The fact is, cancer is a b****. Even the most optimistic person, when they let their guard down and stop trying to make everyone else feel optimistic, will tell you. It sucks, plain and simple. So here's my top five suggestions on how you can help your friend, loved one, family member etc. feel more love than fear. 

1. Show up. This can be done in many ways, especially with technology today. Send a text, an email, a Facebook message. Hell, if you are really brave, call the person. Tell them you are thinking of them. Tell them you are praying for them. Tell them if they need a punching bag, punch away. Do they need company to a doctor's appointment or a scan or treatment? Tell them they are not alone in their diagnosis, treatment and recovery. Ask them when their next appointment is. Show up any way you can.

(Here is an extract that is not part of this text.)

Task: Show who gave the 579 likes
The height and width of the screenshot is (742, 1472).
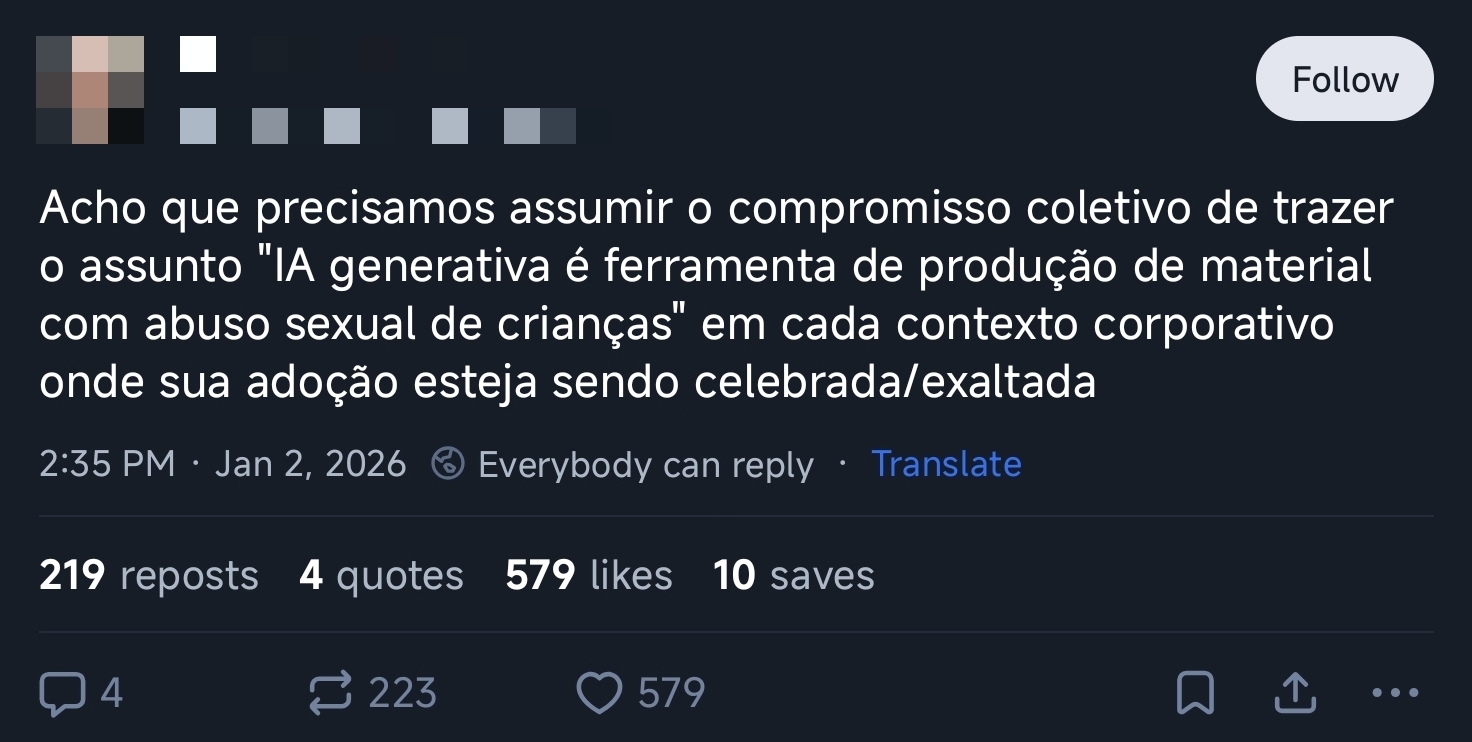Action: click(x=589, y=576)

2. Help the family. Cancer takes a good full year of doctor's appointments, surgeries, treatment, follow up, recovery, bloodwork, scans, you name it. Managing this for myself sometimes feels like an additional part-time job on top of a full-time job. The best thing people did for me is take care of my family. They dropped off meals for my kids or gift cards for take out. Just pick a meal or a restaurant and bring it to your friend/family member/etc. Don't ask what you can bring. Just bring something easy.  There was nothing more helpful to me than this. I was so relieved to know that my kids and husband were being fed. I've never been so amazed and grateful to the people who did this. It allowed me to focus on getting well, knowing my family was all set. They also took care of carpool rides, various practices and games, school, etc. I could focus on what I was suppose to.

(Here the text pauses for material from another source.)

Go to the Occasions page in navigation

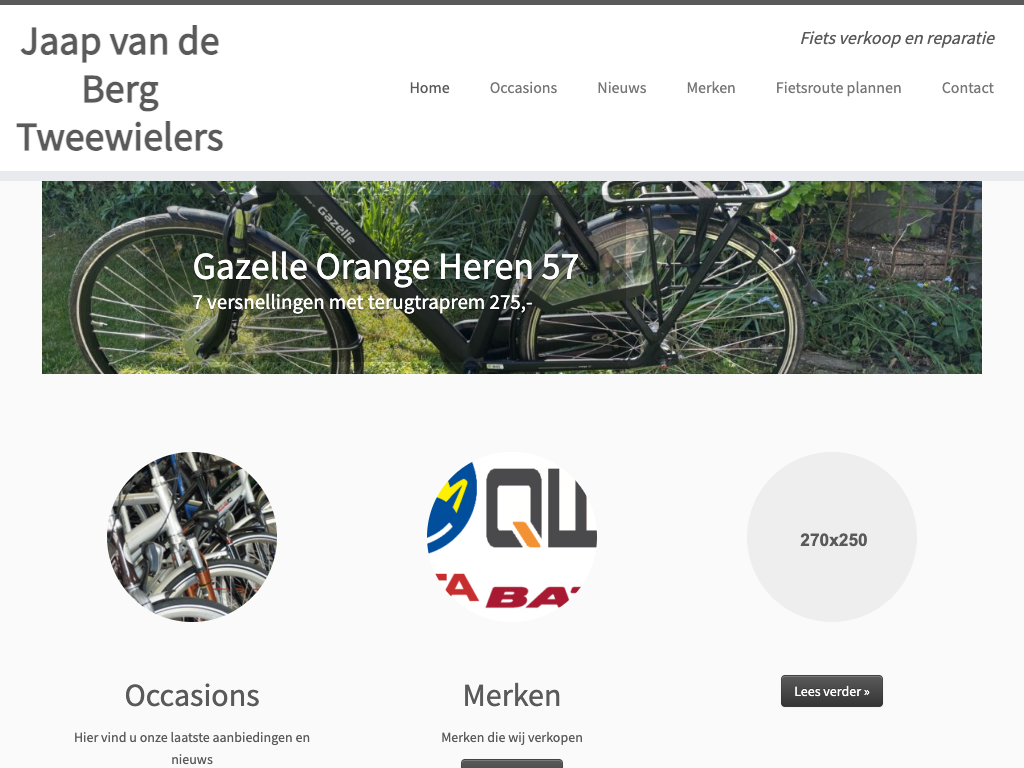click(523, 88)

3. Practice empathy. Try to imagine what it's like to be diagnosed with a life-threatening disease. If you don't know what that's like, then you probably don't get the emotions that come with this. You've never sat in an oncologist's office receiving the grim statistics. In fact, we probably kept them from you, because sometimes it's just easier to bear the brunt of the burden. If we are having a blah day, don't take it personally, or for god sakes, speak up and ask. We will probably tell you, “Just having a bad day with too many fears in my head. But thanks for asking.” Your asking will show us that though you probably have no idea what it's like, you are trying to understand and show some empathy in an otherwise lonely and difficult road.

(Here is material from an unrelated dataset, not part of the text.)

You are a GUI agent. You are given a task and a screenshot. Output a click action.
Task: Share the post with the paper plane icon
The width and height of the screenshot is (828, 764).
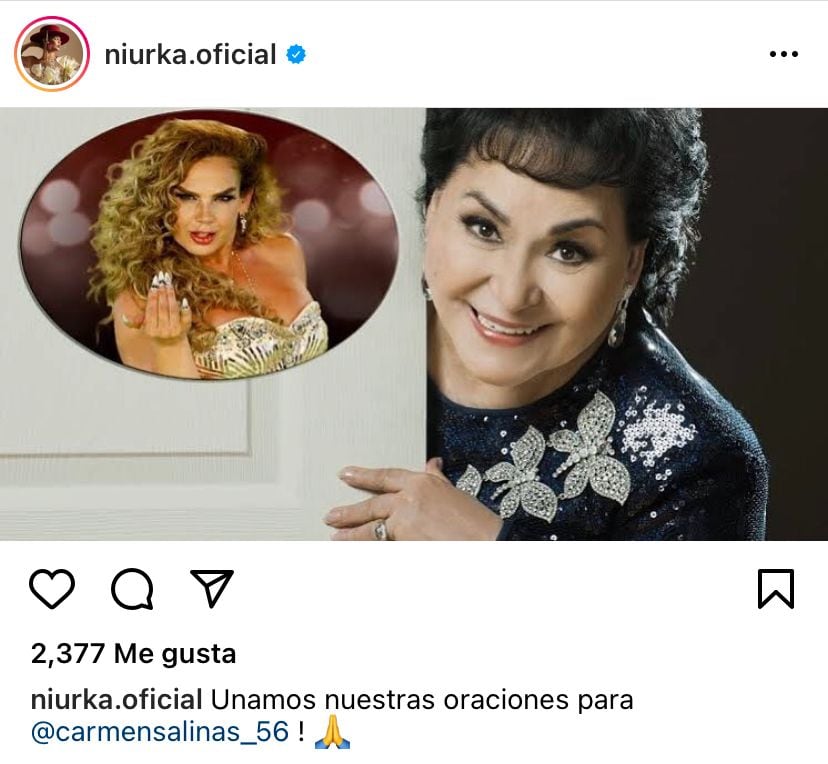click(212, 588)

4. Treat us equally. Listen, just because we are going through treatment, it doesn't mean we don't deserve to be treated like anyone else. Did we do something that hurt you or ticked you off? We are still people, capable of making mistakes and capable of handling a confrontation if we did hurt you. Cancer did not suddenly give us the ability to read minds and fortunes. Our head's and plates are definitely filled with more things than the average, so please speak up or forever hold your peace. And while you are at it, please complain about the terrible bangs your hairdresser gave you or the fact that you ruined your favorite new jeans. This will make us feel better. Seriously, you probably don't want to talk about all the heavy things that cancer brings up, nor do we! Bring on the Hollywood gossip or the latest small town pillar talk, we will be grateful to have the conversation load lightened.

5.  Love us. With this whole s****y “journey,” we often are left with feelings of inadequacy. Our bodies betrayed us. We are insecure over scars, bald heads and swollen wounds. We wonder how anyone could find us loveable again when we are struggling to love the new version of ourselves. We struggle with maintaining a light and fluffy, easy, breezy rose-tinted glasses view on life because we have clawed our way back from the dark side. Love us anyway, when we are insecure and maybe even dark. Maybe we just need a reminder that there is more love in the world than fear and if we promote the light of love, we can light up any moment of fear and darkness.

As difficult as it is to be a cancer "fighter,” it is also not easy being a friend to someone who is going through such a serious and tumultuous diagnosis, treatment and recovery. We know that. And we will love you in your moments of love and fear as well.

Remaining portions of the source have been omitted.